Maxime Old n'est pas si ancien



Il m'aura fallu un peu de temps pour recoller les morceaux. 
D'abord il y a eu l'achat de ce livre sur une foire à tout. Le livre s'intitule Maxime Old, architecte décorateur édité par Norma édition et écrit par Yves Badetz. 
Il n'aurait jamais été question pour moi d'acheter un tel livre à sa sortie, son prix de 550 fr à l'époque m'aurait immédiatement rebuté. Il faut donc dire une fois encore la chance culturelle que représente ces vides-greniers pour accéder à la Culture surtout pour le marché du livre...Apprendre ne coûte pas cher, ce qui coûte cher c'est éduquer à l'intérêt de la Culture.
Ceci dit, j'ai donc lu ce livre et j'ai été absolument passionné par ce personnage de Maxime Old que j'avoue je ne connaissais pas du tout.

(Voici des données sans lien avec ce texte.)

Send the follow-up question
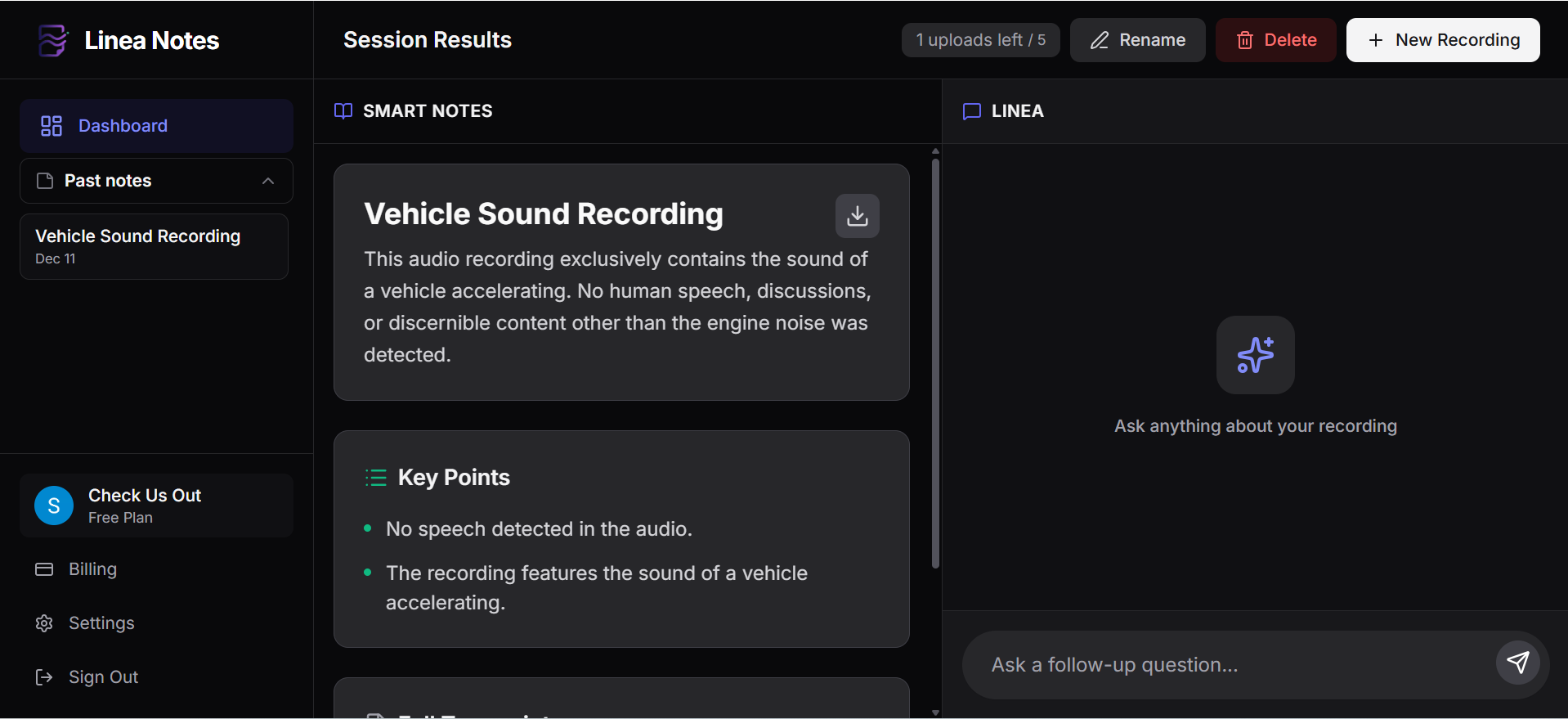pyautogui.click(x=1517, y=663)
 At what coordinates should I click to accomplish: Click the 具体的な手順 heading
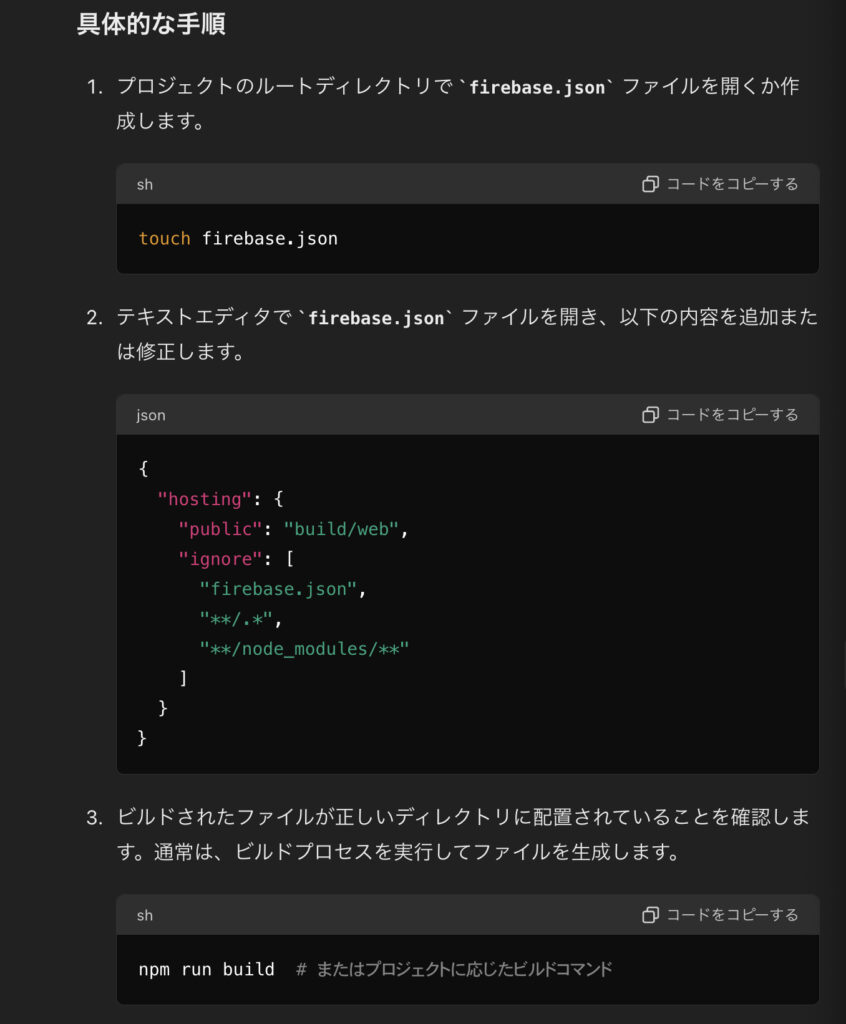151,24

Comme quoi, la connaissance des designers de l'époque et des icônes habituellement rabattues occulte bien toute une partie de l'histoire du design.

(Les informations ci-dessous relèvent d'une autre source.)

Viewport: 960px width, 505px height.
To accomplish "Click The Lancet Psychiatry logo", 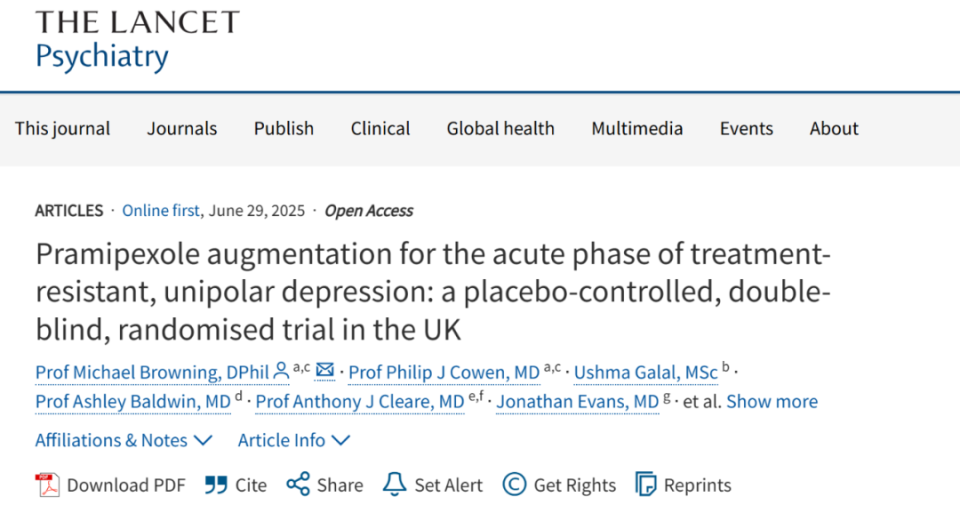I will [137, 41].
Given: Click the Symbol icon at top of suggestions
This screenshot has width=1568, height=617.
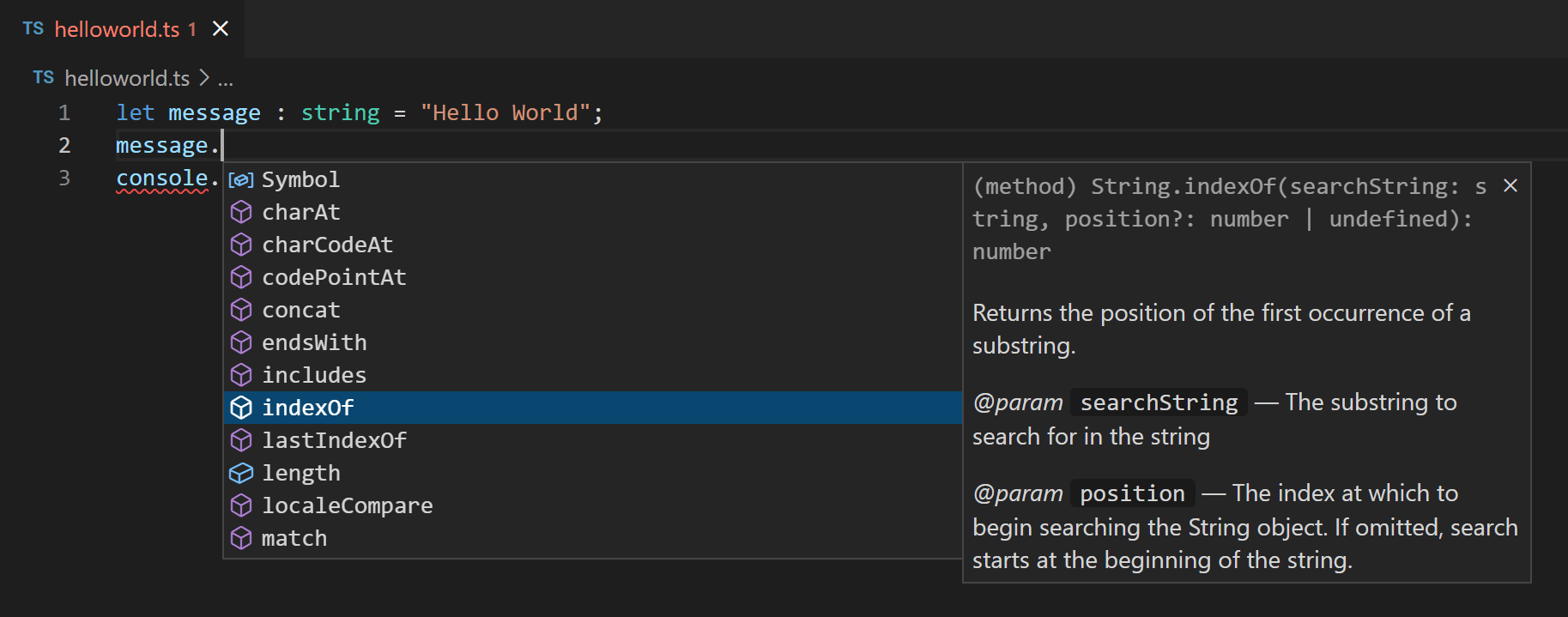Looking at the screenshot, I should pyautogui.click(x=240, y=179).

L'écriture et le sérieux de Yves Badetz permettent bien de comprendre la place essentiel de Maxime Old sur la scène des décorateurs, ensembliers et designers dans l'époque du tournant moderniste où l'on passe des artisans d'Art aux designers de renoms. Mais justement, ce qui fait bien la grande qualité de Maxime Old c'est la manière dont sans rien renoncer de son métier d'ébéniste et de fabricant de meubles il a toujours su suivre et même devancer les dessins nouveaux et les nouvelles approches de son métier dans des réalisations d'une qualité absolument époustouflante ! Quel dessin, surtout, oui, quel dessin !

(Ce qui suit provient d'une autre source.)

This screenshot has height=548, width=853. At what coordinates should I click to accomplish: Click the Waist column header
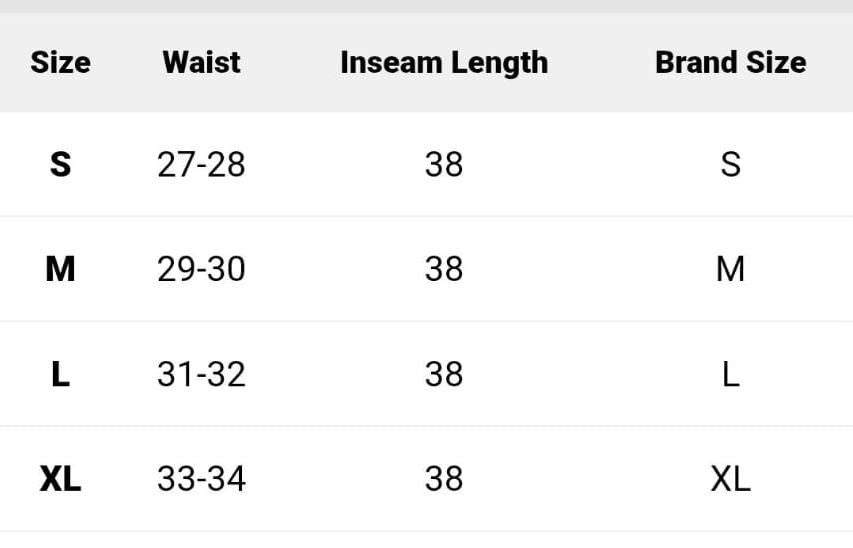point(201,62)
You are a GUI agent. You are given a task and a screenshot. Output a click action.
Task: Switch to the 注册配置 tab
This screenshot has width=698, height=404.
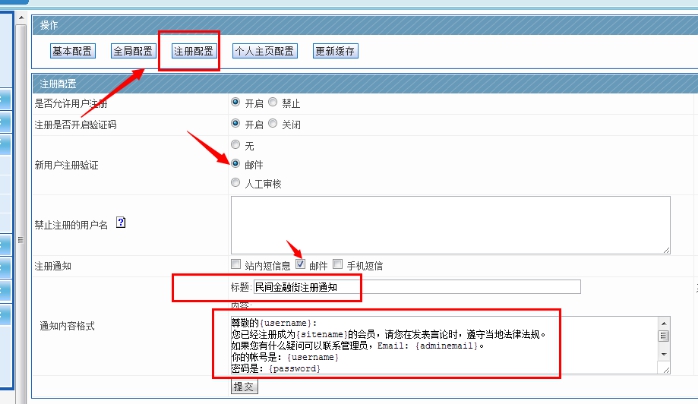pyautogui.click(x=193, y=51)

Comme Yves Badetz est rigoureux, il n'oublie aucune réalisation et j'ai immédiatement reconnu l'une de celle que je possède dans ma collection : l'Hôtel Marhaba de Casablanca par Émile Duhon, architecte. Tout de suite, le nom de Duhon a raisonné pour moi comme il devrait le faire pour vous si vous êtes un ou une fidèle lecteur-lectrice de ce blog. On connait bien un autre Hôtel Marhaba.
Mais je ne crois pas vous avoir déjà montré cette magnifique carte postale de l'intérieur d'une chambre meublée et décorée donc par Maxime Old, voilà donc que je peux enfin mettre un nom sur le designer (?) de ce mobilier. Quel plaisir ! 
Le livre de Yves Badetz semble bien permettre d'identifier les fauteuils, la petite table, les lits mais le cadrage du photographe ne permet pas de reconnaitre le petit meuble bas sur la droite de la carte postale. La photographie des éditions Flandrin (si célèbre) n'est pas datée, pas plus que la carte évidemment. Ne sont pas nommés l'architecte Émile Duhon ni Maxime Old. On note une chambre qui propose bien deux espaces soulignés et séparés par le traitement du mur et du sol. Le micro-salon est poussé contre l'immense fenêtre, notez comment le tissus des rideaux se projette sur le mur formant, rideaux fermés, une alcôve unifiée.
Pour le reste...pas de fioriture, de bibelot, rien qui encombre l'espace qui ne devait pas être si grand que cela si on observe bien les espaces entre les meubles. Le génie de Maxime Old étant bien de faire illusion de cet espace et de donner à l'oeil un mobilier solide, massif et donc luxueux sans débordement inutile. J'adore les motifs géométriques des tapis. 
Pour ceux qui aurait oublié la forme de cet Hôtel Marhaba de Casablanca et sa très belle volumétrie moderniste, je vous propose cette carte postale du même éditeur Flandrin. L'image ne rend pas très bien hommage à son accroche sur le sol, laissant le parking manger un bon tiers de la photographie. La Modernité de Casablanca est d'ailleurs soulignée par son expéditeur qui n'oublie pas d'utiliser cet Hôtel pour le prouver. Bien vu Michel ! On est en 1956.
On aura sans aucun doute l'occasion de recroiser Duhon l'architecte et Maxime Old le décorateur. Il a notamment travaillé pour Rouen... Pas de doute que maintenant, je serai éveillé à leur production. Remercions donc encore Yves Badetz de nous avoir éclairé, enseigné et fait aussi voyager dans cette époque étonnante et riche.